Parents of Young Athletes

One of the greatest joys a parent can experience is watching their child have a wonderful time playing sports.  We want them to do well and and we love to see the joy of success in their faces.  However, success should not be measured on the scoreboard.  No matter how great your child is in a sport, it is very likely there are other players who are better.   Success does not come when parents set their expectations and their vision of success on the child’s shoulders.  Here are some Do’s and Don’ts about parenting young athletes.

The DO’S

  • Teach your child to respect their coach.  Your child learns from you, so you need to respect the coach as well.  Never under mind their decisions to your children.  Your child’s success is in their coaches interest, so trust them to do the coaching.
  • Be supportive, light and playful, understanding and kind.  Accept your child’s learning process and their physical abilities.  Enjoy your child’s participation and celebrate the successes and the failures.  Just let them play!
  • Let your child to be interested and play whatever sport he or she chooses.  Just because you were a great soccer player, doesn’t mean your child will have the passion you have.  Provide your child with the opportunity of many choices and support their choice even if it is not yours.  Support your child’s choice to play NO sport if that is what they most comfortable with.  Who knows, they could be a master violin player.
  • Be willing to let your child make mistakes and learn from them.  A good coach would much rather see a player not afraid to take a chance and fail then do nothing and be worried they are going to get yelled at for making a mistake.  When your child makes a mistake, ask ask them open ended questions that will get them to talk about it and learn from it.  Never criticize or blame, but rather ask what did they learn?

The DON’Ts

  • Never blame the coach, other players, referees or even the field conditions if your child’s team does not win.  Players need to be accountable for their own failures.  The will never learn from their mistakes if they have someone or something else to blame.
  • Don’t put unachievable performance standards on your kids, they will never be able to live up to your expectations.

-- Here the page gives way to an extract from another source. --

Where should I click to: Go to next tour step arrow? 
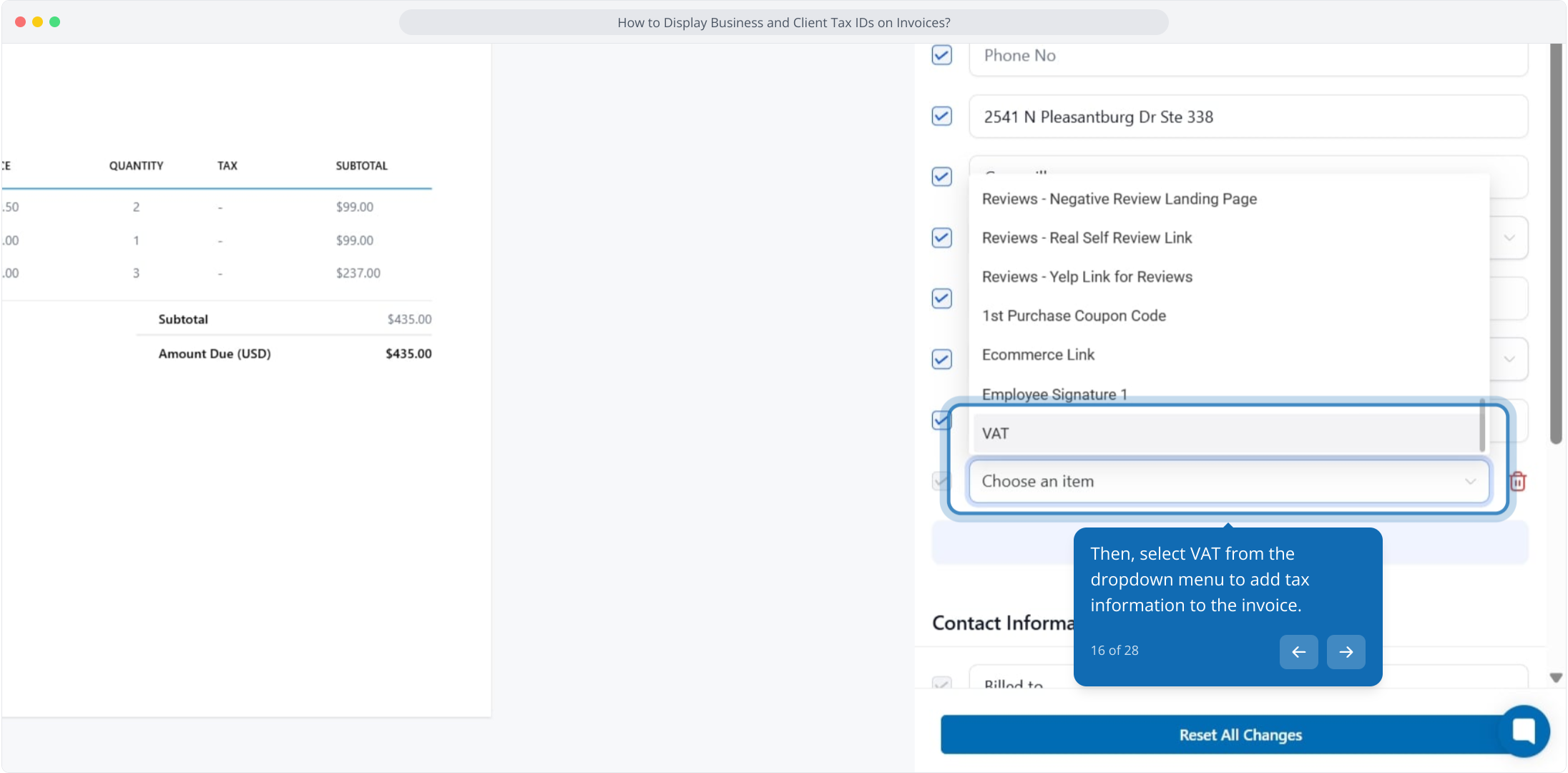point(1346,651)
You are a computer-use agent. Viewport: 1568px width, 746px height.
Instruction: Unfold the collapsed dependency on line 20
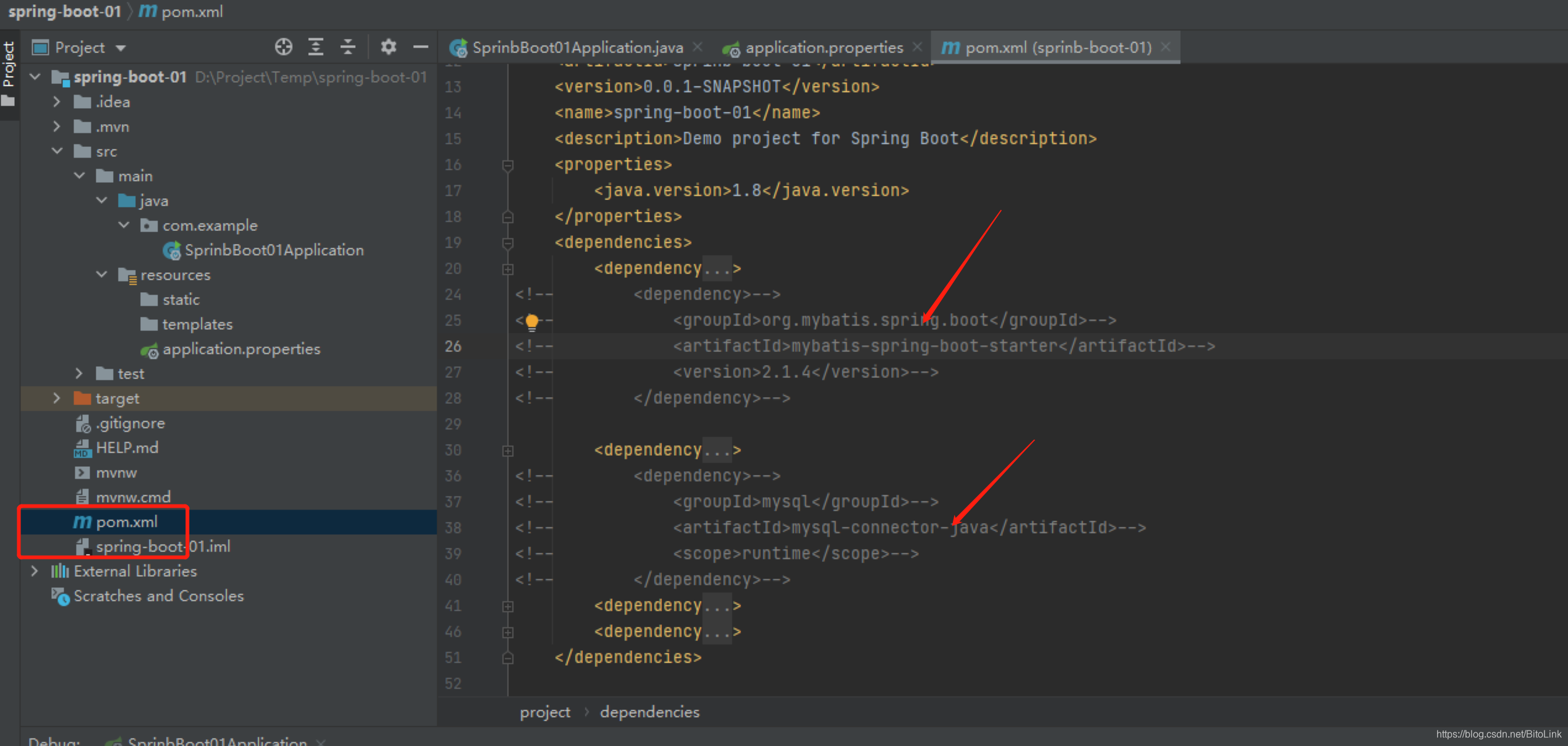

Never put guilt on them for a poor performance, or they will want to quit the sport.  It is not your child’s responsibility to boost your ego.
  • Don’t live your dreams of sports glory through your children.  Just because your coach didn’t put you in the championship game, don’t think that your child is going to make up for all that.  Accept that your child may not excel in the sport you played, but perhaps will find great success in something else.
  • Don’t pressure your kids beyond their capabilities.  Not only are you making is less fun for them, you maybe doing the opposite effect and making is worse by lowering their confidence.  Just let them play and have fun.

Remember when you were a child and would be outside playing sports with your friends.  Organized youth sports should just be an extension of that feeling.  Being with friends, laughing and playing.  Just letting them play is the best thing that we can do for our children.